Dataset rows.

— start —

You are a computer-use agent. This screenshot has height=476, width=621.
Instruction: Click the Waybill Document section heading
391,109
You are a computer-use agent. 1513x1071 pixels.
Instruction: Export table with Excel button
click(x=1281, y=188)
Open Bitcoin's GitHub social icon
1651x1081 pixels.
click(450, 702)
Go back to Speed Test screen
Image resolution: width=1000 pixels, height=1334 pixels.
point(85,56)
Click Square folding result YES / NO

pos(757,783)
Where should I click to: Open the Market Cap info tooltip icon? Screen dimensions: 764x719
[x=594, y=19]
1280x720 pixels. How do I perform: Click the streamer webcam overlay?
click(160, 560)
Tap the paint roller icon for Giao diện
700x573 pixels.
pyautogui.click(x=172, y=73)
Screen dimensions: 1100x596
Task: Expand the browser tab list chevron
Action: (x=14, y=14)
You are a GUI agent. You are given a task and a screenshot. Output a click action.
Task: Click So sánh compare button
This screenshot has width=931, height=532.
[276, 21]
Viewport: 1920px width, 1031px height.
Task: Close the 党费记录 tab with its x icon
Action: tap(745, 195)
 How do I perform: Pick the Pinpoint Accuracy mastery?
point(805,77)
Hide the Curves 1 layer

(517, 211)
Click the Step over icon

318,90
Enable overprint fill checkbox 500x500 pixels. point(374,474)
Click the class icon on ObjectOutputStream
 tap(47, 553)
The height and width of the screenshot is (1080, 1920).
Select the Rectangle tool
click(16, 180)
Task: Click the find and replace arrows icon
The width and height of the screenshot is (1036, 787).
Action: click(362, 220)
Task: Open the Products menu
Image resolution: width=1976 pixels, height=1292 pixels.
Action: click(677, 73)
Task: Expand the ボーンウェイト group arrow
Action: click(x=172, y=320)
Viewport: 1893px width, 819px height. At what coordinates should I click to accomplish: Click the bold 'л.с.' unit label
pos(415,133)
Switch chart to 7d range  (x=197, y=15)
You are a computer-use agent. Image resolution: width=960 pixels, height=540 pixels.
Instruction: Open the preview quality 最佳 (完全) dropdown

— end —

WRITTEN TASK. Output the items above verbatim, starting at the line that contains "Enable overprint fill" and ending at the line that contains "click(16, 180)", both included.

SOLUTION FOR THIS PROBLEM.
Enable overprint fill checkbox 500x500 pixels. point(374,474)
Click the class icon on ObjectOutputStream
 tap(47, 553)
The height and width of the screenshot is (1080, 1920).
Select the Rectangle tool
click(16, 180)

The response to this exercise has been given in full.